Casal A2

Alexandre e Márcia

No início, relutei. Era difícil assumir que as formas convencionais não tinham dado certo comigo. Mas a vontade que eu tinha de ter um amor me fez vencer o preconceito e o medo de arriscar. Em 2004, fiz a primeira entrevista. Eu estava na sala de espera
e vi um rapaz bonito saindo da sala da psicóloga. Isso me empolgou.
Pela agência tive oito encontros. O papo era bom, mas não rolava uma paixão. Quando não tinha química batia o desânimo. Ate que o Alexandre me ligou. Pela voz, já percebi que tinha um bom humor e que era inteligente. Ele me convidou para sair e, no final da noite, a gente se beijou. Foi lindo, no dia seguinte, saímos para tomar um sorvete e ele me pediu em namoro. Era a tal química que tinha batido, e forte. Tenho a sensação de que a gente já se conhece há anos. Temos gostos parecidos e acho que vai dar certo morar junto. É ótimo estar amando depois de tantos anos sozinha. Estou construindo um relacionamento com um homem especial, que eu já admiro e que me atrai. Com o Alexandre, sou feliz, relata Márcia.
 Sempre priorizei a profissão. No pouco tempo que sobrava, saía com os amigos, mas sabia que a chance de conhecer alguém legal na noite era mínima. Em 2001, conheci a dona de uma agência de casamentos, que me explicou como era o seu trabalho.

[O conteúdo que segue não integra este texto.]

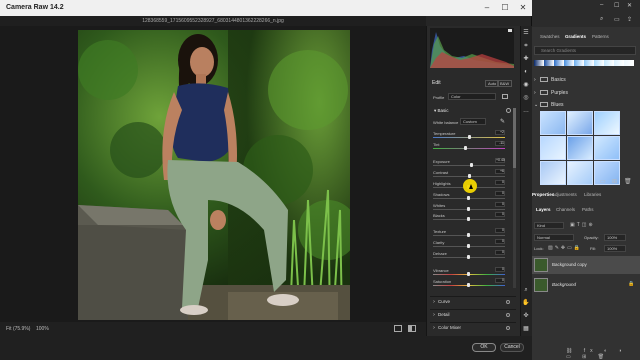 The image size is (640, 360). Describe the element at coordinates (469, 162) in the screenshot. I see `slider-exposure: Exposure +0.40` at that location.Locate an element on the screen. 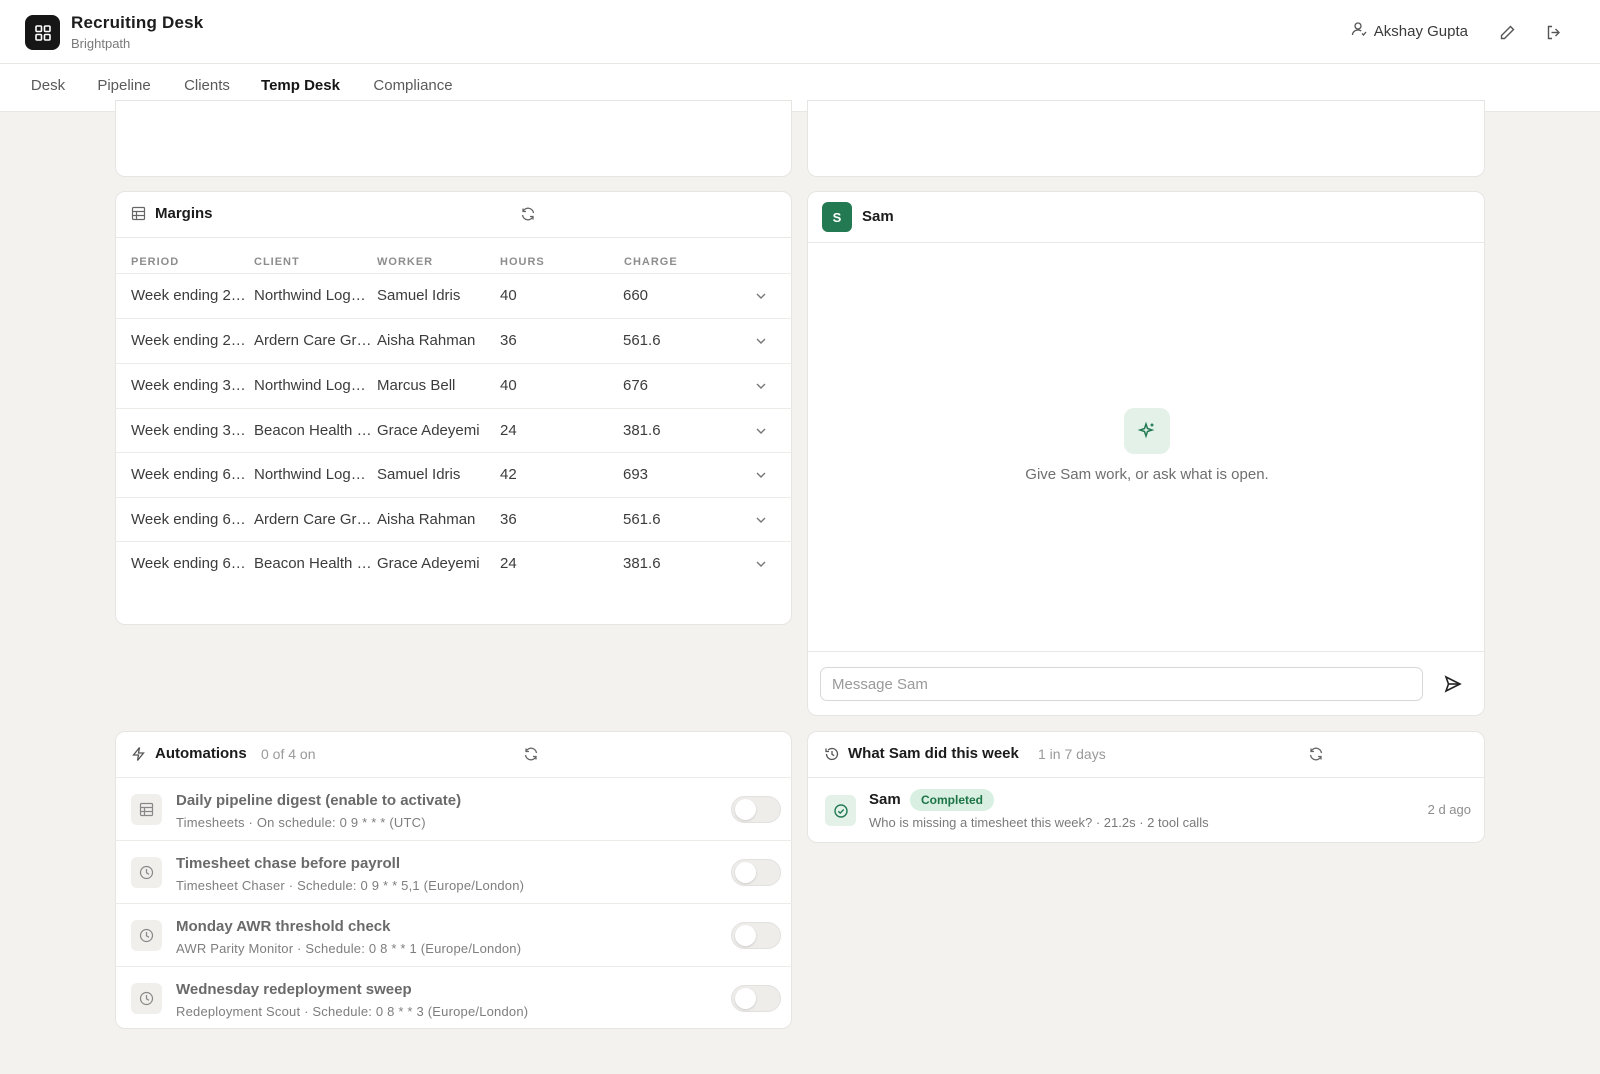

O que mais me atraiu foi a possibilidade de encontrar alguém que gostasse das mesmas coisas que eu. Assim, conheci sete mulheres. Lembro que meu primeiro encontro deste tipo não foi bom, não deu aquele clique. O segundo foi uma paixão avassaladora, que terminou em um mês. Mesmo assim, não desanimei. Eu continuava a sair com amigos e a agência era uma dentre tantas possibilidades de conhecer alguém. Em janeiro conheci a Márcia e a pedi em namoro. Não tenho vergonha de dizer que a conheci pela agência.
Os amigos dizem que não teriam coragem de assumir, que isto demonstra incapacidade de conseguir uma namorada sozinho. Mas, se eu fosse contar apenas com o destino, talvez não encontrasse a Márcia e não vivesse esse grande amor, diz Alexandre.